Je suis avec une grande attention les prises de position des responsables politiques en Nouvelle-Calédonie et les propos auxquels vous faites allusion ont été prononcés dans un contexte particulier, quelques jours seulement après le XVIe Comité des signataires, dans un temps qui était encore celui de l’explication des conclusions de ce comité. Ils témoignaient d’une inquiétude sur le déroulement de la consultation, plus particulièrement sur les inscriptions d’office et sur le fait que ces inscriptions nécessitaient de modifier la loi organique. J’ai entendu les craintes soulevées par une telle modification mais sur ce sujet comme sur les autres, l’Etat demeurera un acteur parfaitement loyal et totalement engagé pour « garantir la légitimité et la sincérité du résultat du scrutin » selon les termes du relevé de conclusions. Tout sera mis en œuvre pour identifier chaque personne qui ne s'est pas inscrite sur les listes électorales et qui a vocation à l'être, grâce à la poursuite du travail de fiabilisation des fichiers informatiques utilisés pour les inscriptions d'office. J’observe d’ailleurs que les forces politiques représentées au Congrès sont parvenues à renouveler la semaine dernière l’accord politique conclu lors du comité. C’est important de le rappeler.

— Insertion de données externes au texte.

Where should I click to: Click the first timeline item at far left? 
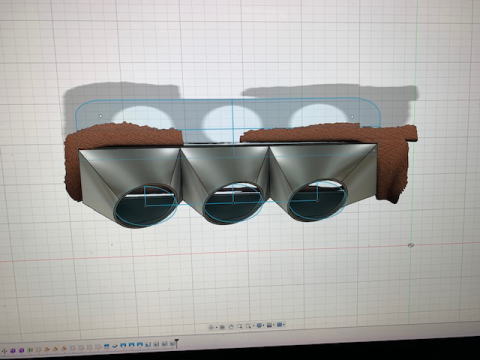pyautogui.click(x=4, y=351)

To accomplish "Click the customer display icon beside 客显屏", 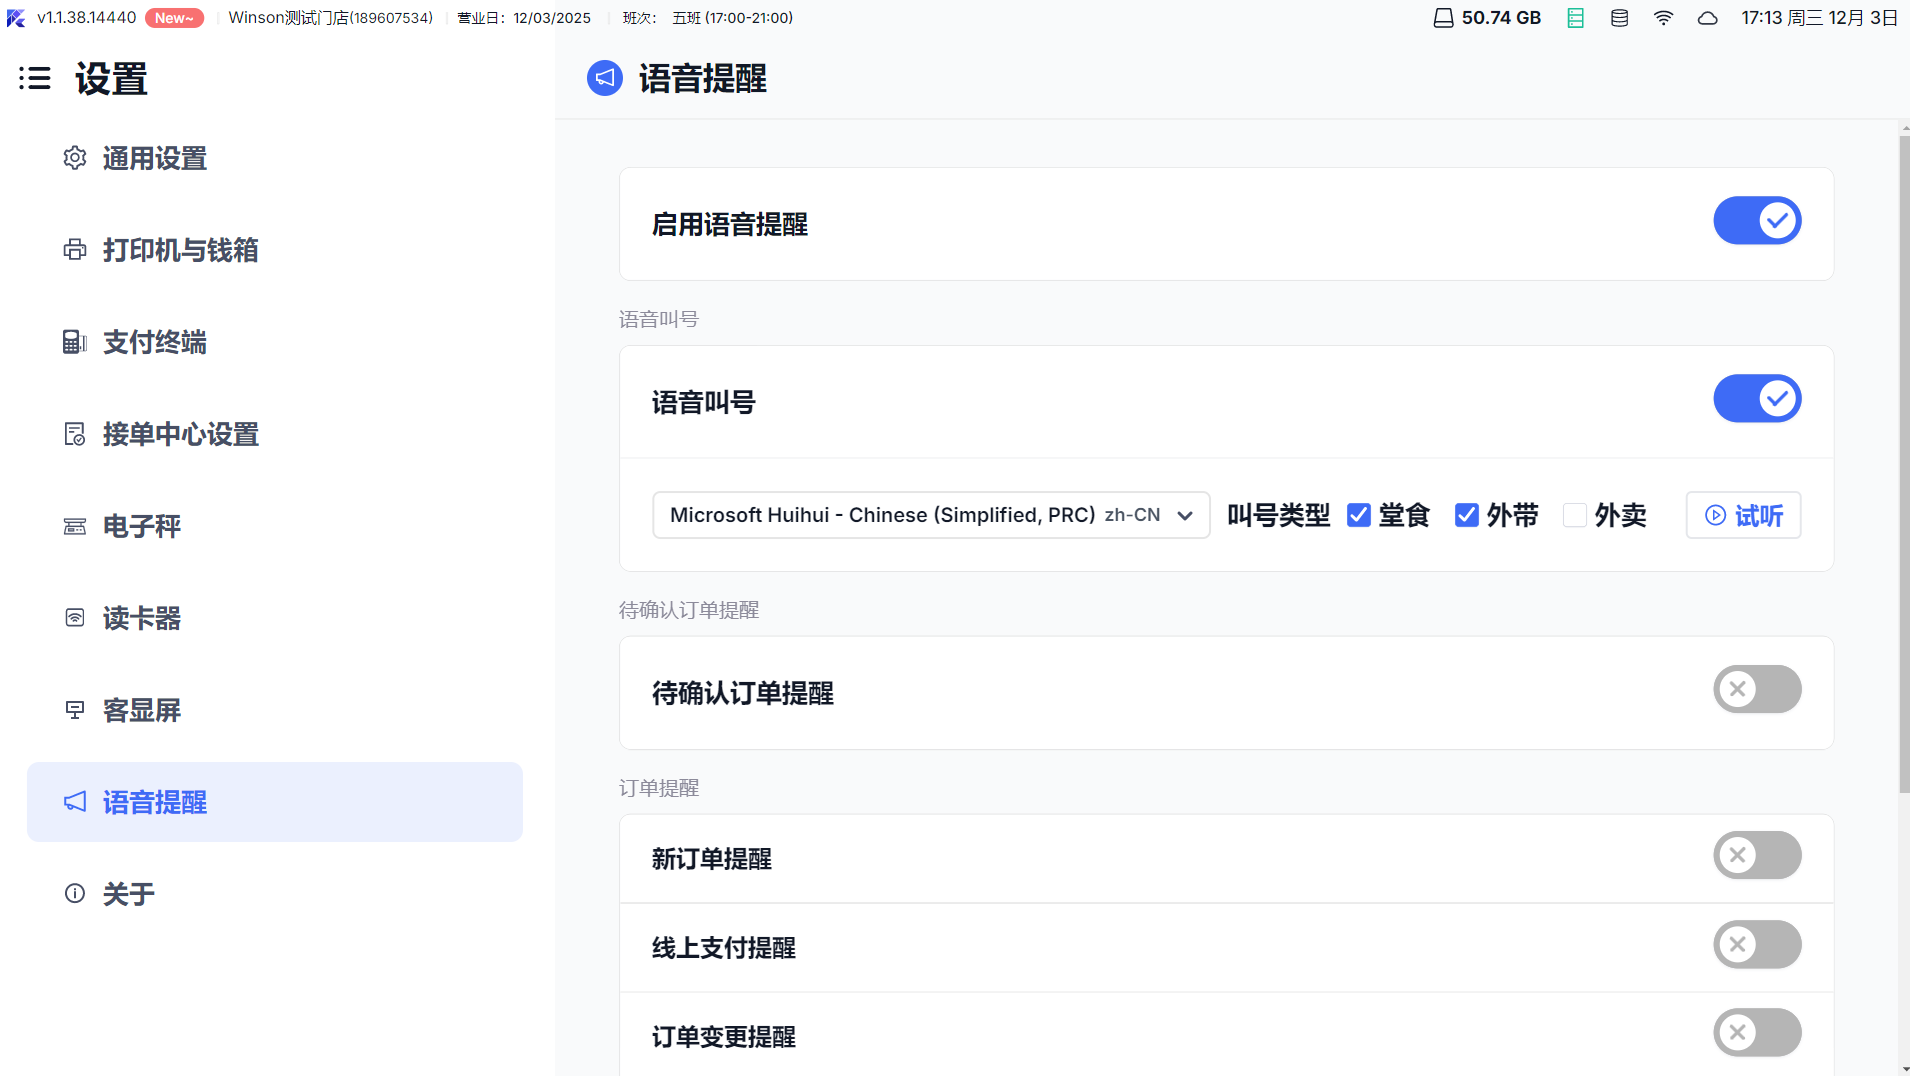I will point(75,710).
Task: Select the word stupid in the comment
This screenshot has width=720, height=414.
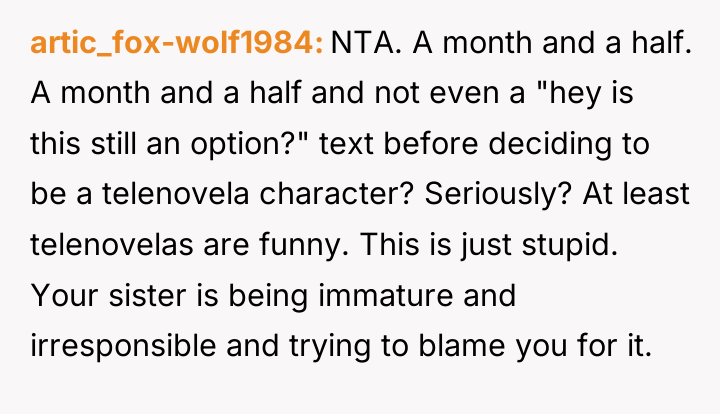Action: (570, 245)
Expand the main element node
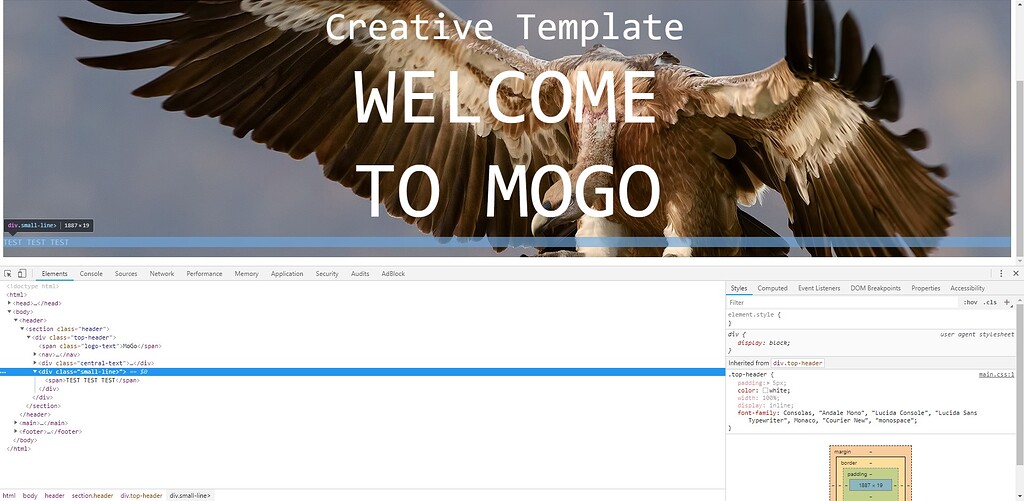The image size is (1024, 501). tap(16, 423)
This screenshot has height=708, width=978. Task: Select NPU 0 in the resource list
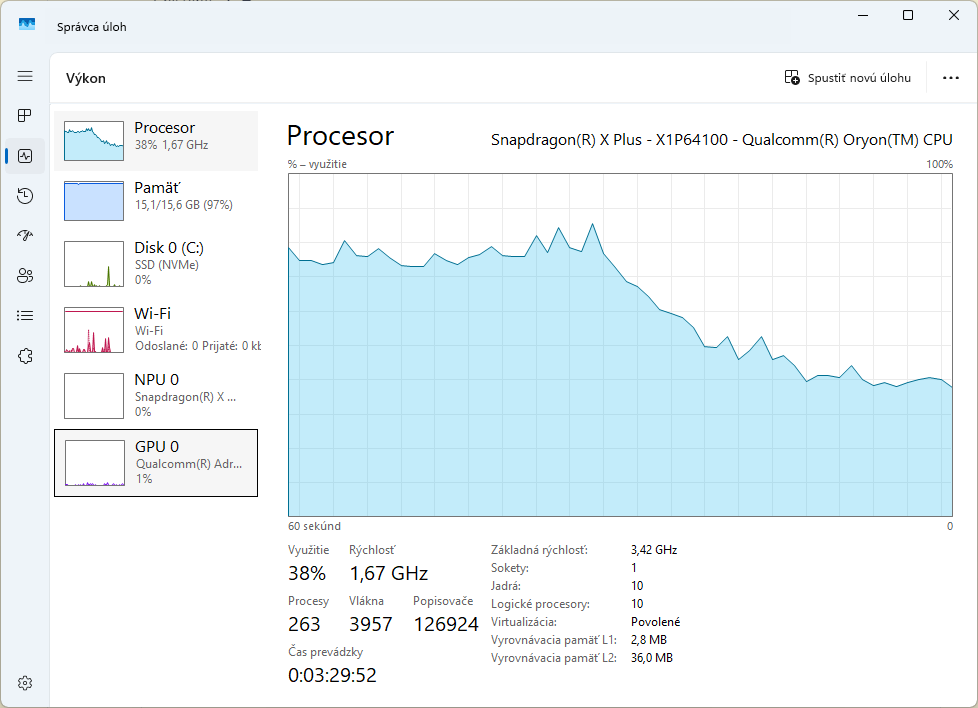click(x=156, y=395)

Comment faire pour éviter cette radicalisation du discours ?
Nous avons une responsabilité particulière dans cette période d’avant - consultation. Nous devons mieux expliquer ce qui s’est passé, et en premier lieu, l’histoire de cette consultation. Cela peut se faire à travers une meilleure appropriation collective de l’Accord de Nouméa, ne serait-ce qu’en relire le préambule. C’est aussi l’enjeu du bilan de l’Accord de Nouméa que nous avons décidé de réaliser lors du dernier comité des signataires. Faire la pédagogie de la consultation, c’est aussi dire ce qu’elle n’est pas. Elle n’est pas un référendum pour effacer le passé, encore moins pour revenir à un état passé : il y a des acquis irréversibles. Au lendemain du référendum, la grande ambition partagée que constitue la construction du destin commun, ce vivre ensemble qui doit unir les uns et les autres, restera l'horizon que chacun doit chercher à atteindre. Quant à la manière de procéder, ne nous interdisons pas d’être innovants ! Le groupe de travail qui œuvre à l’organisation de la consultation aura à formuler des propositions en ce sens. Pour ma part, je suis convaincu qu’il y a la nécessité et le besoin d’avoir une instance de référence pendant la campagne qui pourrait être, en quelque sorte, le gardien des valeurs communes.
30 ans plus tard, vous avez pour mission d’amener à son terme le processus engagé par Michel Rocard. Que ressentez-vous personnellement ?
Je ne fais pas miens les mots de « terme du processus » ou de « sortie de l’Accord ». Non pas que je veuille nous enfermer dans un éternel présent de l’Accord. Le préambule scande d’ailleurs le passé, le présent et l’avenir, qui, en 1998, avait pour nom « l’identité dans un destin commun ». Or nous sommes déjà dans cet avenir de l’Accord avec des réalisations concrètes et des avancées objectives, qui illustrent ce fait calédonien : la reconnaissance de l’éminence de l’identité Kanak et de la place des autres cultures, le rééquilibrage entre les territoires, la responsabilité de la Nouvelle-Calédonie sur un grand nombre de politiques publiques ou encore le rang de la Nouvelle-Calédonie dans le Pacifique Sud aux côtés des Etats et territoires de cette zone…
L’engagement est donc tenu  selon vous ?
Ce que je veux dire, c’est que je conçois le processus initié par Michel Rocard, Jacques Lafleur et Jean-Marie Tjibaou, comme la trace d’un chemin : notre responsabilité, aujourd’hui, est de continuer à avancer ensemble et, en avançant, de poursuivre ce chemin. Il est question d’accomplissement d’une promesse et des paroles échangées et non pas d’achever un parcours. C’est ce que nous devons aux jeunes générations de Nouvelle-Calédonie : leur laisser la possibilité à leur tour de cheminer dans la paix civile et la prospérité.